#### Quoted text:
'''
Torrance, Two 17(b)(3) Motions Granted, Prison Time Served

In 2001, our client was arrested for transporting over five pounds of marijuana with the intent to sell, a violation of Health & Safety Code § 11359, then a straight felony.  He was then released from custody and about a month later, he was arrested again, by police officer posing as a buyer, of selling marijuana, a violation of Health & Safety Code § 11360(a), also a straight felony then.

As the reader may be aware, in November 2016, Proposition 64 was voted into law and became effect a few days later.  It is also known as the Adult Use of Marijuana Act.  It legalized possession of marijuana by adults with certain exceptions and made certain felony marijuana offenses misdemeanors as long as defendant was not disqualified based on a prior criminal history for any one or more of the “Super Strike” offenses (i.e., murder, certain sexually violent offenses, certain sex offenses with a victim under age 14, any sex crime that requires registration as a sex offender, or gross vehicular manslaughter while intoxicated).

Insofar as sales of marijuana becoming reclassified as a misdemeanor, Proposition 64 permitted reclassification of felony convictions for sales or transportation of marijuana as long as defendant had not been transporting more than 28.5 grams of marijuana or 4 grams of concentrated cannabis into or out of California, was not found to have been selling the marijuana to a person under age 18 and as long as the defendant did not have two or more prior convictions for sales of marijuana under Health and Safety Code § 11360(a).

Our client’s wife called up Greg Hill & Associates and explained that her husband had three convictions for felonies that he needed reduced to misdemeanors because he needed to get a job as a bus driver for a school with handicapped children.  Her husband had worked for one employer for ten years as a driver, but then he was laid off when the company was sold and the new owner looked into the criminal histories of all employees.  Although our client had been a model employee for ten years, he was laid off due to three felony convictions.

Two of the convictions were the ones described above.  A third conviction was also for a violation of Penal Code § 11359 and Vehicle Code § 2800.2, felony evading arrest.  The third conviction was out of the Inglewood Courthouse.

Greg discussed the three cases with the client’s wife.  She explained that she and him have four children now.  They had two girls, ages 13 and 17, as well as a boy, age 22, and a daughter, age 24.  The client’s convictions were from when he was 28.  He was now 49.

The client’s wife further explained that in all three cases, the client was sentenced to 24 months in state prison with all sentences running concurrently.
'''
#### Short problem 1:
In the case summary, what other name is given for Proposition 64?
#### Short problem 2:
Please list every offense the case summary names as a "Super Strike" offense.

#### Supplied information:
'''
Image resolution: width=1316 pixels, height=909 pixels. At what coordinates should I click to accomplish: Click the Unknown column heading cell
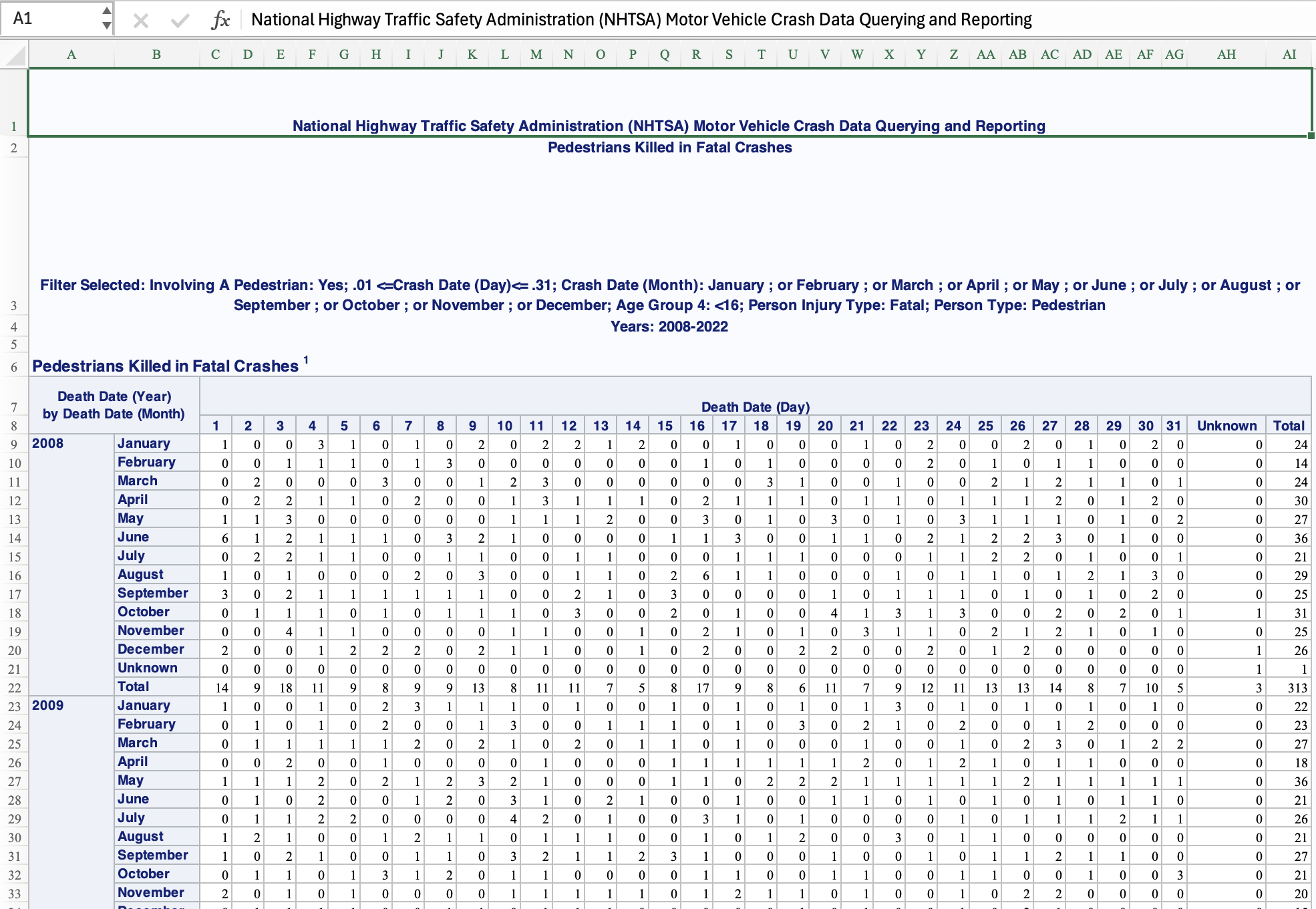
'''
#### Final result 1:
The Adult Use of Marijuana Act.

#### Final result 2:
- Murder
- Certain sexually violent offenses
- Certain sex offenses with a victim under age 14
- Any sex crime that requires registration as a sex offender
- Gross vehicular manslaughter while intoxicated